Capítulo 2

Una camioneta destartalada retumbó por la calle, sus faros cortando la creciente oscuridad. Vi mi oportunidad, un destello de independencia.

-¡Disculpe! -grité, con la voz rasposa-. ¿Podría llevarme a la farmacia, por favor?

El conductor, un hombre robusto con cara amable, redujo la velocidad. La ventana bajó con un quejido. Me entrecerró los ojos.

-Claro que sí, señorita. Súbase.

Miré hacia atrás, a Alejandro, que seguía de pie junto a su coche, una figura silenciosa e imponente en la penumbra. Me subí a la camioneta sin decir una palabra más.

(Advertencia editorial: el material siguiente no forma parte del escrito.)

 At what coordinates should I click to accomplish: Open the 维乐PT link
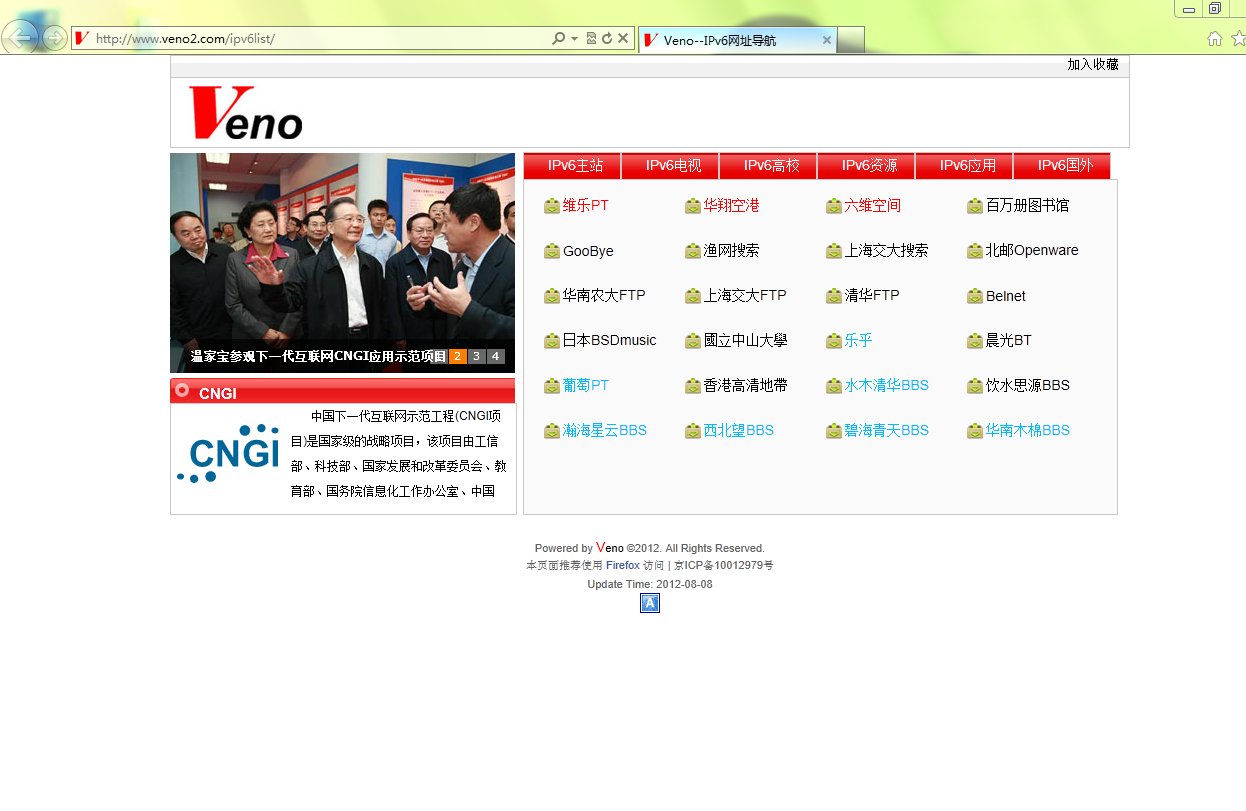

Mientras nos alejábamos, el conductor echó un vistazo por el retrovisor, luego a mí.

-¿Es su esposo? -preguntó, con una sonrisa amigable extendiéndose por su rostro.

Se me hizo un nudo en la garganta, una presión familiar acumulándose detrás de mis costillas. Me apreté el abrigo, deseando que la tela pudiera de alguna manera protegerme del mundo, de él.

-No -logré decir, mi voz apenas un susurro-. Mi exesposo.

Las cejas del conductor se dispararon.

-Ah. Bueno, sí que la estaba mirando con unos ojos... Yo creo que la estaba esperando.

Se rio, un sonido cálido e inocente que rechinó contra mis nervios en carne viva.

-Debería haberle dado un susto, para que sudara un poquito. Les hace bien.

Se me escapó una risa sin humor.

-Llevamos divorciados ocho años.

La sonrisa del conductor se desvaneció.

-Ah. Disculpe, señorita. Es que yo supuse...

-Vive a unas cuadras de aquí -expliqué, con la mirada fija en la figura de Alejandro que se alejaba en el espejo retrovisor. Se hacía más pequeño, desvaneciéndose en la penumbra-. No me estaba esperando. -No de verdad. Ya no.

El conductor carraspeó, una tos incómoda.

-Claro. Entonces, ¿usted vivía por aquí antes? -intentó cambiar de tema, su voz cuidadosamente neutral.

-Sí. Esta era mi casa. -Vi a Alejandro desaparecer por completo, un adiós final y doloroso a una sombra. Mis dedos frotaron la tela gastada de mi manga, una sonrisa amarga torciendo mis labios.

-Es que se me hace raro -continuó el conductor-, que regresara ahora, después de tanto tiempo.

-No es nada raro -dije, con la voz plana-. Mi madre acaba de fallecer el mes pasado. La estaba cuidando.

El rostro del conductor se ensombreció.

-Oh, cuánto lo siento.

-Y luego -agregué, las palabras saliendo a trompicones, casi desprendidas de mí misma-, mis propios tratamientos tardaron más de lo esperado.

Él solo asintió, con la boca cerrada, sus ojos llenos de lástima. Odiaba la lástima.

-No se preocupe -dije, una leve sonrisa tocando mis labios-. Todos nos tenemos que ir alguna vez, ¿no? No tiene caso estar triste por eso.

No respondió, solo apretó más fuerte el volante.

-Cuando me dieron mi diagnóstico -continué, mirando las luces de la calle pasar-, de repente a todo el mundo le empecé a importar. Como si importara. Como si no me hubieran olvidado ya.

-Pero a mí dejó de importarme hace mucho tiempo -dije, las palabras pesadas con una verdad que había vivido durante años-. El día que firmé esos papeles de divorcio, dejé de preocuparme por otra cosa que no fuera poner un pie delante del otro.